Dante assentiu brevemente, tragando com força seu cigarro enquanto Carlos e Gabriele partiam. O olhar de Tommaso voltou imediatamente para Dante, observando-o enquanto ele soltava a fumaça no ar frio da noite.
- Sabe - disse Tommaso, quebrando o silêncio -, cigarro faz mal pra saúde.
Dante finalmente o encarou, os olhos azuis estreitos, cintilando com ironia.
- Sério? - disse com sarcasmo mordaz. - Não reparei no alerta gigante na embalagem. Valeu pelo toque.
O rosto de Tommaso corou, e Dante soltou um meio sorriso antes de jogar o cigarro no chão e esmagá-lo com a bota. Subiu na moto com facilidade e, em seguida, fez um gesto com a cabeça para que Tommaso montasse atrás.
- Vamos, Doutor Boas Maneiras - disse, seco.
Tommaso hesitou, olhando para a moto. Não que fosse completamente inexperiente - ele já cavalgara, e aquilo era tecnicamente parecido, certo? Ainda assim, os dedos atrapalharam-se com o capacete, e ele lançou um olhar incerto para Dante.
- É... você pode... ? - perguntou em voz baixa, estendendo o capacete.
Dante o encarou por um segundo, depois suspirou fundo e se inclinou para ajudar.
- Você é um caso perdido - resmungou, ajustando as alças do capacete. Seus dedos roçaram a pele de Tommaso de leve, e ele sentiu a respiração prender-se no peito.
- Pronto - disse Dante, afastando-se. - Só tenta não cair.
Tommaso subiu na moto, sem saber ao certo onde pôr as mãos. Ficou com elas pairando no ar por um momento, até que Dante lançou um olhar por cima do ombro.
- É pra segurar, gênio - disse ele, com um sorriso enviesado.
Tommaso hesitou.
- Segurar... onde?
Dante revirou os olhos e deu um solavanco repentino na moto, fazendo Tommaso soltar um grito e agarrar-se instintivamente à cintura dele.
- Assim mesmo - disse Dante, agora sorrindo abertamente.

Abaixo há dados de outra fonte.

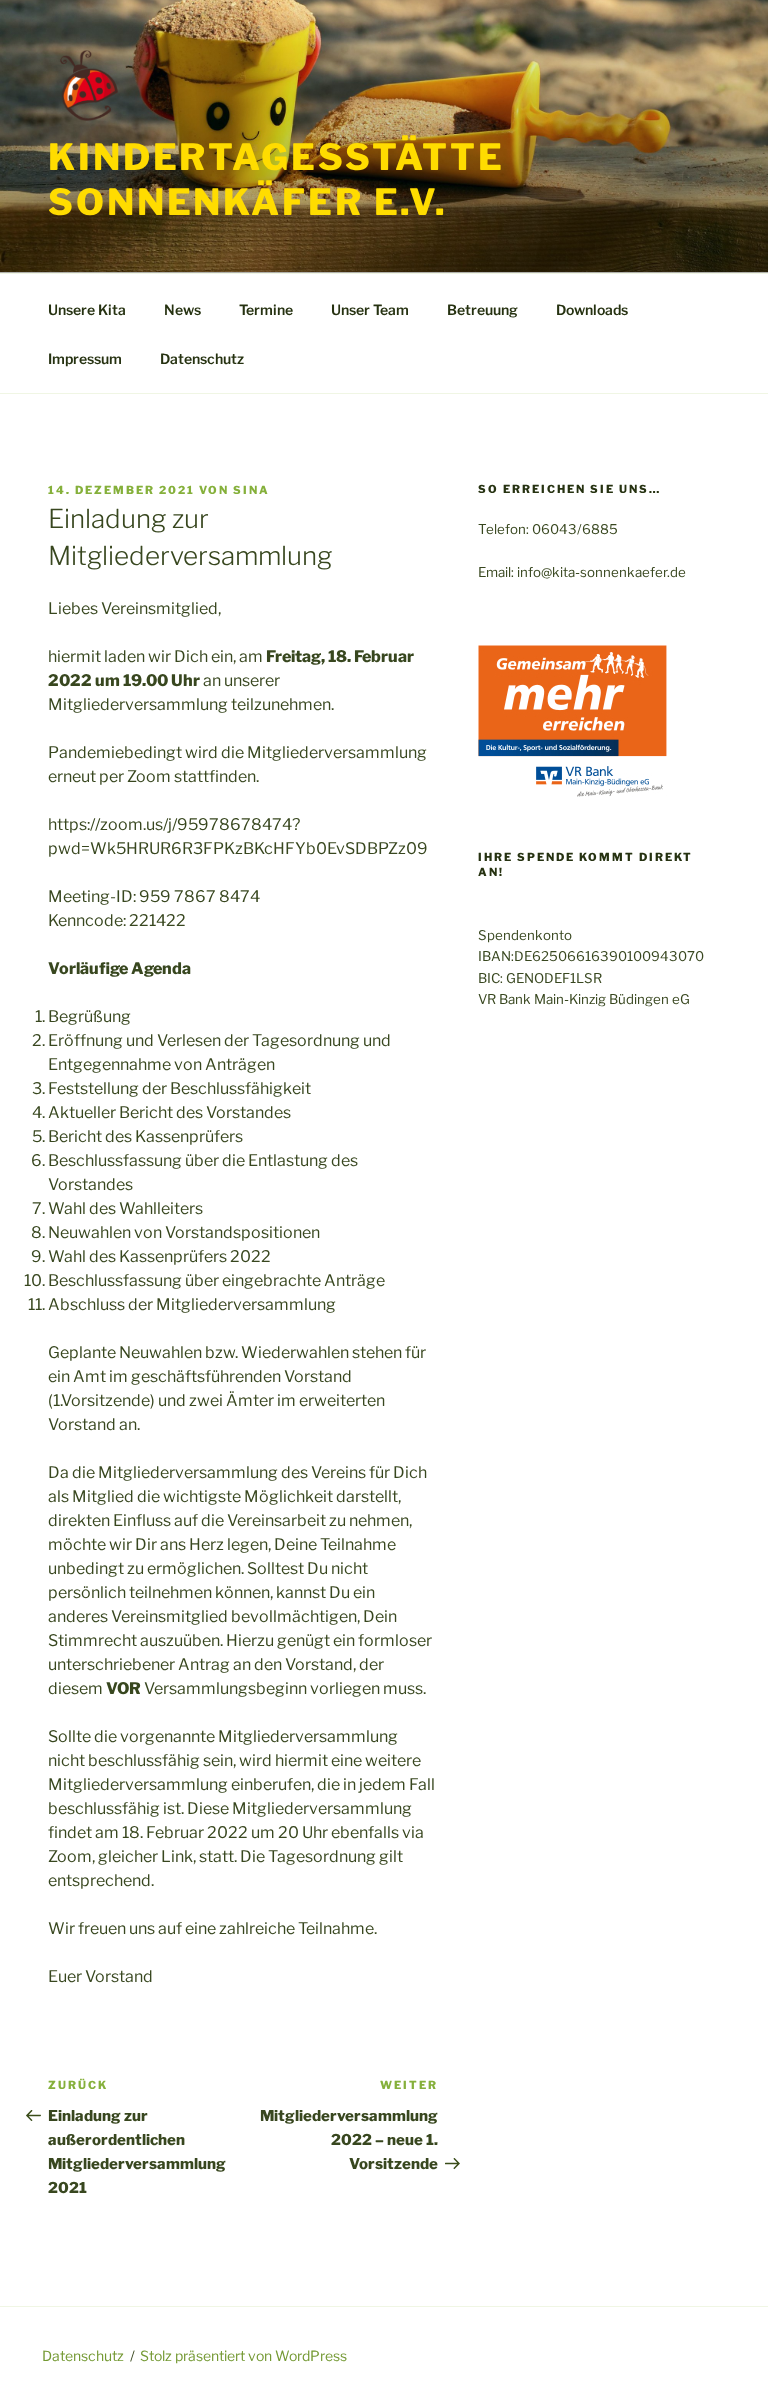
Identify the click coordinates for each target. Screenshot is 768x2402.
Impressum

Tommaso apertou mais o abraço, o coração disparado - não apenas pelo movimento brusco, mas pela proximidade com Dante. Esperava, com fervor, que seu rosto não estivesse tão vermelho quanto parecia estar.
Quando a moto rugiu sob eles e disparou pelas estradas mal iluminadas, Tommaso não conseguiu evitar a pergunta que se formava em sua mente:
Será que Dante tinha feito aquilo de propósito?